Books I finished reading in June 2024. Another short list this month, but one of them was _long_.
The Rain by Joseph Turkot
Kind of a generic post-apocalyptic story, but told as a first-person narrative and was enjoyable.
Something happened and it started raining and then just never stopped. We’re going to set aside even where all the water would have to be coming from to raise the ocean levels as high as described, but fine.
Anathem by Neal Stephenson
Stephenson is known for his fairly-hard sci-fi. He does a great job of including solid math and physics and then going beyond in a fun way. His work is definitely more challenging to read than much other sci-fi stuff, but that often is because of the richness of his worlds and the accuracy of the science.
I had little information about Anathem before diving in, which I think made it more enjoyable.

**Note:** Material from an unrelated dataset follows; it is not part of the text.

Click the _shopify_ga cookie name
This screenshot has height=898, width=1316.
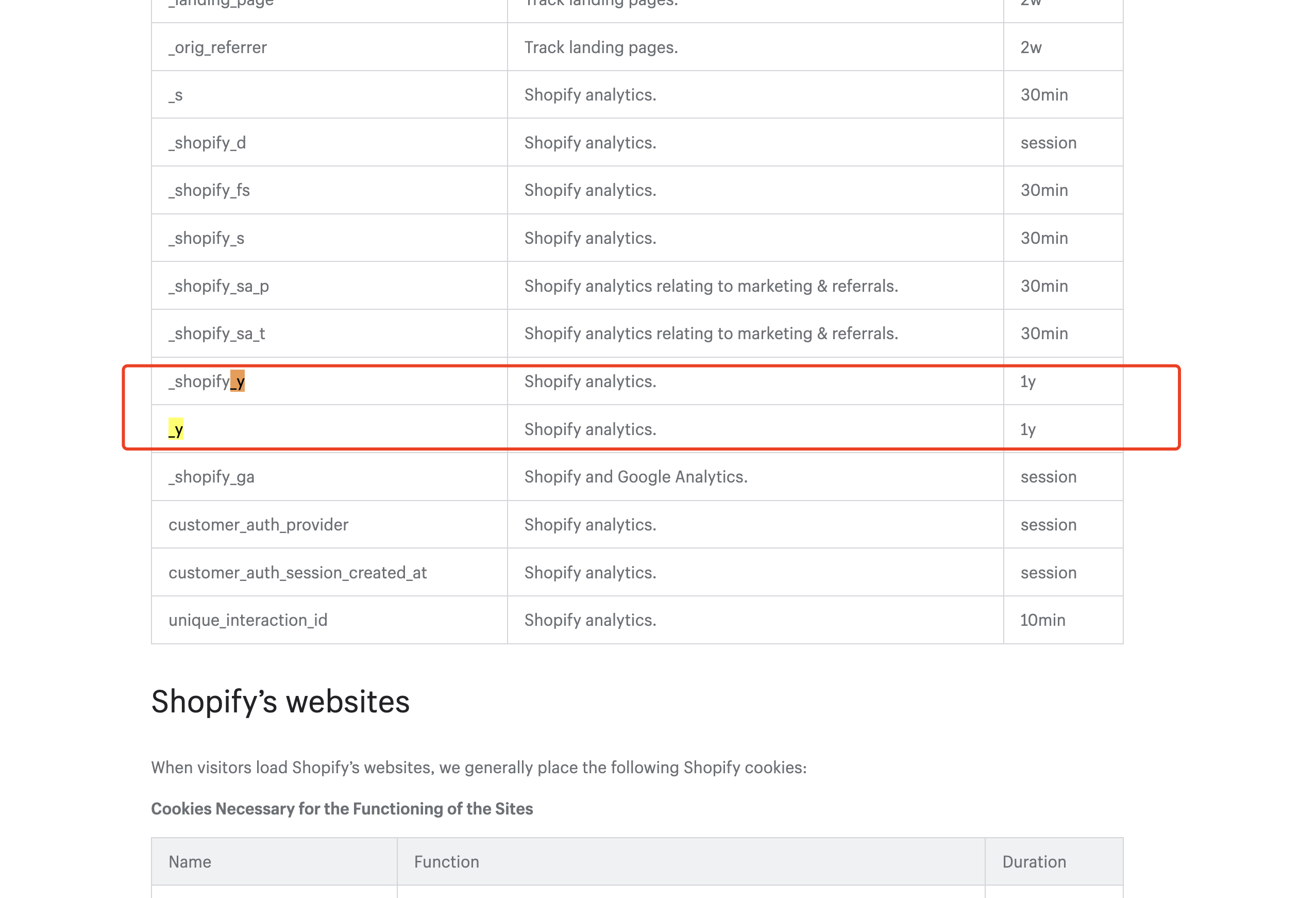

It’s 1000+ pages though, and without the reputation of the author behind it I may have given up after the first couple hundred pages. For a novice author it could easily have been an rambling mess with no coherent story thread, but for Stephenson it tells an interesting story–he just takes his time doing so. He could easily have published it as a trilogy instead but I think that may have made the story inflection points feel more arbitrary.
Anyway, I enjoyed it a lot and it didn’t feel like I was slogging through 1000+ pages, it felt like I was walking the path of the story and enjoying the journey.